I’ve mentioned in my previous posts that the newspaper model is dead. Reporting and publishing every day and having a dedicated staff to do both just isn’t a business model anymore. Not to mention that can get better content by aggregating the content that exists elsewhere. Several web companies do this well and i like to call them “A & F” companies – which stands for “Aggregating and Filtering” This is what The Huffington Post does and Celebuzz and others. One of my favorite A&F companies isn’t a web company but a print magazine called The Week. What The Week does is take articles, books, and news that’s been distributed over the week and filters it into one condensed version of the best news and articles. It’s more condensed than a typical magazine and often better because it picks the best from lots of media.

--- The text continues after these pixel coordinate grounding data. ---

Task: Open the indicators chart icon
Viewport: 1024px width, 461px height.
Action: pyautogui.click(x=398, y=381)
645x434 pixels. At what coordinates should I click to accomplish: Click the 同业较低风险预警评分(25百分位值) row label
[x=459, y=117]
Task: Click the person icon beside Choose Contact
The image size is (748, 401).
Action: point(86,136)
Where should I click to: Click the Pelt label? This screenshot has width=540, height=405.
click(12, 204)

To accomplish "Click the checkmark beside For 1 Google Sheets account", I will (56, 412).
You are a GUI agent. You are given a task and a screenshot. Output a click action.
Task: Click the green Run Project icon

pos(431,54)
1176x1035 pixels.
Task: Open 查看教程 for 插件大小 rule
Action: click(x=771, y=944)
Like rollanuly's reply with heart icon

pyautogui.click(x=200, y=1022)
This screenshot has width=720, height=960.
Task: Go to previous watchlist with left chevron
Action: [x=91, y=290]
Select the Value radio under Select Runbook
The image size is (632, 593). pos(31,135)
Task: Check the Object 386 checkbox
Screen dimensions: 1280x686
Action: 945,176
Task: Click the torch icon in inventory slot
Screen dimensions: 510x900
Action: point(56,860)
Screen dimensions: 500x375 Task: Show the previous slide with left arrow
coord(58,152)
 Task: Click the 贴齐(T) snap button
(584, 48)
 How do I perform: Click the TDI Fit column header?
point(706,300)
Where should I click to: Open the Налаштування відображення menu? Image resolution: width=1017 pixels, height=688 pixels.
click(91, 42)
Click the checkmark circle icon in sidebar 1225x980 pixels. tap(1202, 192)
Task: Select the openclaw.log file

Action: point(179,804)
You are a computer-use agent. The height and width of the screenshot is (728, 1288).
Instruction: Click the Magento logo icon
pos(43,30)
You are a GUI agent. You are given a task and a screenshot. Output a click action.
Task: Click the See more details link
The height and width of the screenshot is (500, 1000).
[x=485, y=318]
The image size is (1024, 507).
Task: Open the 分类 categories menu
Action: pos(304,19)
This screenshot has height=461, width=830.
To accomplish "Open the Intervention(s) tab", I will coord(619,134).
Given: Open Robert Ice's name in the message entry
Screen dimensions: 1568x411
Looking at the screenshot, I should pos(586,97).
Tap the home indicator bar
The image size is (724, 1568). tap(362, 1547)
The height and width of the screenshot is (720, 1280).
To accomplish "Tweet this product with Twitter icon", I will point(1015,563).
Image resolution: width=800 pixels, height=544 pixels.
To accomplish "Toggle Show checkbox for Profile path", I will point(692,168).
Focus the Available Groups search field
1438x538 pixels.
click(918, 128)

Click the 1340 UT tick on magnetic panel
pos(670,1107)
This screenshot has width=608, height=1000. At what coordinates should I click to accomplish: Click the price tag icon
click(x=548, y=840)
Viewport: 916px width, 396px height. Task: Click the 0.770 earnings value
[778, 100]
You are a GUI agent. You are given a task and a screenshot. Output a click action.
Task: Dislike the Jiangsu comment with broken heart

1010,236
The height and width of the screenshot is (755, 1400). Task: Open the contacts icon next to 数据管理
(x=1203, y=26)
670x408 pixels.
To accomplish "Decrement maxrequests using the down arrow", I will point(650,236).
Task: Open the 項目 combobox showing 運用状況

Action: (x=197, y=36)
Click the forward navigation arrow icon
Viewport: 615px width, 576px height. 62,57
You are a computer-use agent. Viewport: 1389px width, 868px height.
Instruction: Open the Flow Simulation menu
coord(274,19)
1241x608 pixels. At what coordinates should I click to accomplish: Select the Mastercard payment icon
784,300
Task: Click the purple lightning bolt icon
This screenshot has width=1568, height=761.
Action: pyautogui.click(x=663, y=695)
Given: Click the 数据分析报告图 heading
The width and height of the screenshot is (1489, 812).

One interesting quote i heard today is that The Week is one of the few print titles that’s growing. I read this today:

While newsweeklies such as Newsweek and U.S. News and World Report struggle, one magazine in the category is succeeding. According to the Audit Bureau of Circulations, The Week saw its paid and verified circulation grow 7.5 percent in 2008. The publication increased its circ from 480,084 to 515,936, as well growing 60 percent on the newsstand. “The Week’s continued growth at a premium subscription price is a testament to the connection our sophisticated readers have with our editorial product,” Steven Kotok, the mag’s general manager, said in a statement. “Our readers are The Week’s greatest evangelists. In 2008 over fifty percent of new subscribers to The Week came through direct recommendations from current subscribers.”

If you’ve never read The Week, you should check it out. Anyone else seen anything similar?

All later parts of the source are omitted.